パターン2:【ダイナミック・浮世絵ポップ】
ターゲット:ストリートカルチャーを好み、直感的なビジュアルに惹かれる若者
デザイン説明:伝統的な浮世絵の波頭を、現代的なフラットアートと強いコバルトブルーで再構築。
中央に配した水引の朱色をアクセントに、炭酸の勢いや圧倒的な爽快感をダイナミックに表現し、日本酒の敷居をポップに破壊します。
パターン3:【ミニマル・インフォグラフィック】
ターゲット:タイパ(タイムパフォーマンス)を重視し、失敗せずロジカルに選びたい若者
デザイン説明:グリッドシステムと幾何学的なモダン青海波パターンを用い、味の成分やペアリング、チャートを記号的に美しく整理。
「お酒の選び方がわからない」という若者の不安を、スマートな情報設計(UI/UX)で解決します。
パターン4:【レトロ・ネオ居酒屋】
ターゲット:昭和レトロやネオン横丁のトレンドを好み、おうち飲みを楽しみたい若者
デザイン説明:温かみのあるクリーム色の背景、ゆるい手書きイラスト、波模様のフッターで賑やかな「ニューレトロ」を演出。
難しいルールを抜きにして「氷を入れて気軽に楽しむ」というエンタメ感のあるおうち時間を提案します。
「1つの正解」に囚われない提案力:実際のクライアントワークを想定し、ひとつの課題に対して「エモ」「ポップ」「ロジカル」「レトロ」という4つの異なるベクトルの解決策をイラレで形にしました。
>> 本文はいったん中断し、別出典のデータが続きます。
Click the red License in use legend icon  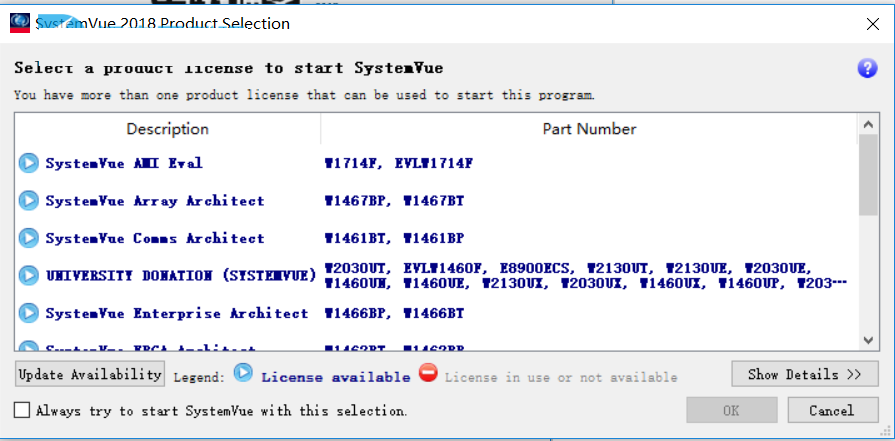428,374
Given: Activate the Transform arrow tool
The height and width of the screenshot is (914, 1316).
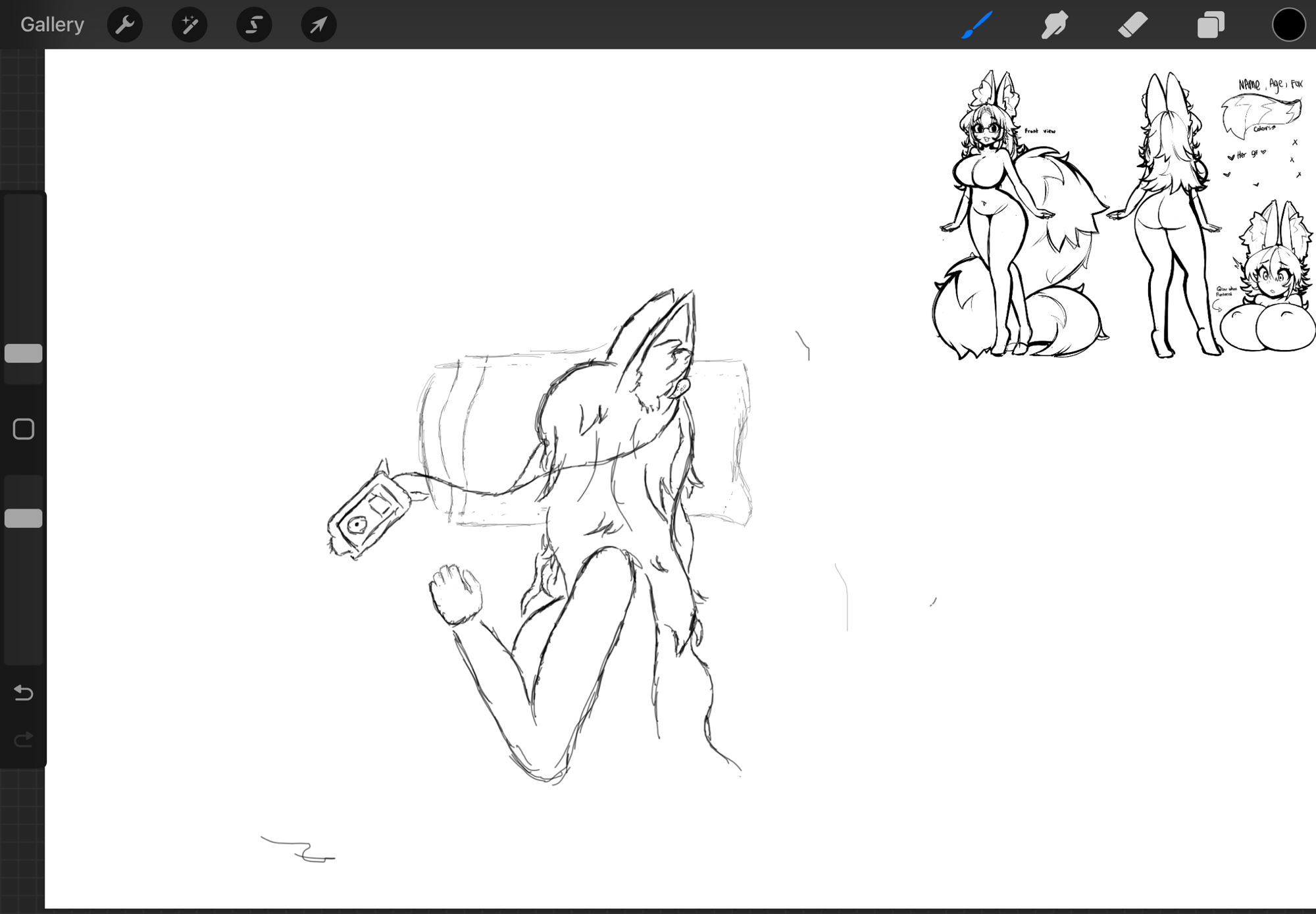Looking at the screenshot, I should coord(318,25).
デザインの引き出しの広さと、引き出しごとのトーン&マナーの徹底を示しています。
美しさと「売るためのUI/UX」の両立:ただ綺麗なグラフィックを作るだけでなく、スクロールするにつれて「認知 ➔ 味の理解 ➔ 楽しみ方の提案 ➔ 購入(CTA)」へとユーザーの感情を動かす情報導線を設計。最終的な微調整を繰り返し、スマホやPC画面での文字の読みやすさ(可読性)やボタンの押しやすさといったアクセシビリティにも徹底的にこだわりました。